What is required
Among the entries, which lines carry the string "plus"? Copy each of them.

——

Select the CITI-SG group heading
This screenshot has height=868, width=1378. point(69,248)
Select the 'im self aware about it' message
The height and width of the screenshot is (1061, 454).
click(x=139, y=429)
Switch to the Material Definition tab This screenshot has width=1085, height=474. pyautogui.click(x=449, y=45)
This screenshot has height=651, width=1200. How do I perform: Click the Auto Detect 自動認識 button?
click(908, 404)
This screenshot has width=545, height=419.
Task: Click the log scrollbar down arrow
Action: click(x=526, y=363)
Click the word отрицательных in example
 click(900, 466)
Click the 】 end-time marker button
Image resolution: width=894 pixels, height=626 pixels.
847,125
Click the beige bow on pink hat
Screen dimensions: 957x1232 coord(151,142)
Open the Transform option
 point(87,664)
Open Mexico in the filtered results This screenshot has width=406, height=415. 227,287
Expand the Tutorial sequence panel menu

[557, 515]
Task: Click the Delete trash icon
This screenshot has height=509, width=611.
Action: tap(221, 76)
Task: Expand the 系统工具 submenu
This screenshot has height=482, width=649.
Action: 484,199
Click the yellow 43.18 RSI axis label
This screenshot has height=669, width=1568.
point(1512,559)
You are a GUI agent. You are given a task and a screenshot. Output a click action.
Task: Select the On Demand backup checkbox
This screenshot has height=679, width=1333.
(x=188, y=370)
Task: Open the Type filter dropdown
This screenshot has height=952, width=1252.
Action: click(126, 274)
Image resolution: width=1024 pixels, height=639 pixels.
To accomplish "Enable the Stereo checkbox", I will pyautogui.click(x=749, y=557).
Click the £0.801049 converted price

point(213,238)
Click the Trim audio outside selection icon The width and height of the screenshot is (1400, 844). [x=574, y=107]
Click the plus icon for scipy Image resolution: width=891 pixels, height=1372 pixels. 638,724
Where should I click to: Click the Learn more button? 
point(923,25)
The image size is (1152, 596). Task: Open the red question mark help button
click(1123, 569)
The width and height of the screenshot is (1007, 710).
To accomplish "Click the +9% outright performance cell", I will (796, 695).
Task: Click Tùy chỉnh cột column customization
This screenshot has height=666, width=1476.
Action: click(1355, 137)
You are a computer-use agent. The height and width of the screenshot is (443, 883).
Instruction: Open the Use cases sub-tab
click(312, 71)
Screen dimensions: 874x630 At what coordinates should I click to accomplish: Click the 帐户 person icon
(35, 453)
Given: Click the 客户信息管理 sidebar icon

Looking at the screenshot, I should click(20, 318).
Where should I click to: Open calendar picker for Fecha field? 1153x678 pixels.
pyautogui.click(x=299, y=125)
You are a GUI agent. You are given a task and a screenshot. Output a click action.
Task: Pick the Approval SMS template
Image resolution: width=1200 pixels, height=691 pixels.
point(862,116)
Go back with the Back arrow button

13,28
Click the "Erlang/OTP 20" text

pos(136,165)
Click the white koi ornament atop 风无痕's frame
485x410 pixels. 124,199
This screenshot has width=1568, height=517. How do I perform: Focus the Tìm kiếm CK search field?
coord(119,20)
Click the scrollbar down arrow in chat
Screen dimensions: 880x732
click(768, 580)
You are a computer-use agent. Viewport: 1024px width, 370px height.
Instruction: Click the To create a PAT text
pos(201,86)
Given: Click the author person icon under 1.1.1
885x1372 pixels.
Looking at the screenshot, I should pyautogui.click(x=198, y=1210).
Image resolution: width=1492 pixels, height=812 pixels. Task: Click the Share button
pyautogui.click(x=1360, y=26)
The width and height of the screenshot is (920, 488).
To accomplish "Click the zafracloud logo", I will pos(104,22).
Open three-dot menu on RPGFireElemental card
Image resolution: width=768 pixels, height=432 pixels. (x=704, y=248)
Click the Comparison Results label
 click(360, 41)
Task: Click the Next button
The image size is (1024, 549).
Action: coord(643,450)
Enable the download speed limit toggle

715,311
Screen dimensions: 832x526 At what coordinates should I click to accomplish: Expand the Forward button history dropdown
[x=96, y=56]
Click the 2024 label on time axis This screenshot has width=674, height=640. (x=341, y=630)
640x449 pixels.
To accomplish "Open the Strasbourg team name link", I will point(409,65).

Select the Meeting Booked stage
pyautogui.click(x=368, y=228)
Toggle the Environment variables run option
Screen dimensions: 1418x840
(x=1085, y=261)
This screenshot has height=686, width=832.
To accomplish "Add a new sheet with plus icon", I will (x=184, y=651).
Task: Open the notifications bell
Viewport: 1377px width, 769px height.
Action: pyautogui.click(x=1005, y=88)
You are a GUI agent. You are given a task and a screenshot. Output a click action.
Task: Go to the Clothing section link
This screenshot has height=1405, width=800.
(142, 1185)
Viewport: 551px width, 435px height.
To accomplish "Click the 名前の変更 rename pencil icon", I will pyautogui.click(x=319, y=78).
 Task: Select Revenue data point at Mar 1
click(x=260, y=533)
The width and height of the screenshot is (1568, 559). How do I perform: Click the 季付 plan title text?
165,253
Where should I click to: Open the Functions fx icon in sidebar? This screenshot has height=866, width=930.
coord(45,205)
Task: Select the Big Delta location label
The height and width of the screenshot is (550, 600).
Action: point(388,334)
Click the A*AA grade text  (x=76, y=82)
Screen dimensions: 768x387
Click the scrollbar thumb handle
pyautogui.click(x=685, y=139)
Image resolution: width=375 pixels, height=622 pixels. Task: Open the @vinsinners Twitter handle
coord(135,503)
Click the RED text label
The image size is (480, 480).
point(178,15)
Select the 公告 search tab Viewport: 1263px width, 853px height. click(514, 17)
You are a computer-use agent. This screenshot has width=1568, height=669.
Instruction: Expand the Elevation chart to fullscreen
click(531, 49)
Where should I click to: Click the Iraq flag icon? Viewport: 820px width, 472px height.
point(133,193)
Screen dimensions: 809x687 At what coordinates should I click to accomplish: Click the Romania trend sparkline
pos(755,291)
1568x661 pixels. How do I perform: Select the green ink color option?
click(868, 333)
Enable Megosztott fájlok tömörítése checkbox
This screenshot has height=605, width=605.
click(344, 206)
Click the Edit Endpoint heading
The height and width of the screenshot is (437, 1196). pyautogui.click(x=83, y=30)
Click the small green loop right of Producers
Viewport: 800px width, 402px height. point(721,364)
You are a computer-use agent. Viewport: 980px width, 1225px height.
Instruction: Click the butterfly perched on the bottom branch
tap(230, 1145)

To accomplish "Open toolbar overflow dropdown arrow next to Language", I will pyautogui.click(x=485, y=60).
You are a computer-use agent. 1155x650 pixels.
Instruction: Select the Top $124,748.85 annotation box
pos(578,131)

——

Task solution
Click the plus icon for scipy Image resolution: width=891 pixels, height=1372 pixels. 638,724
To accomplish "Add a new sheet with plus icon", I will (x=184, y=651).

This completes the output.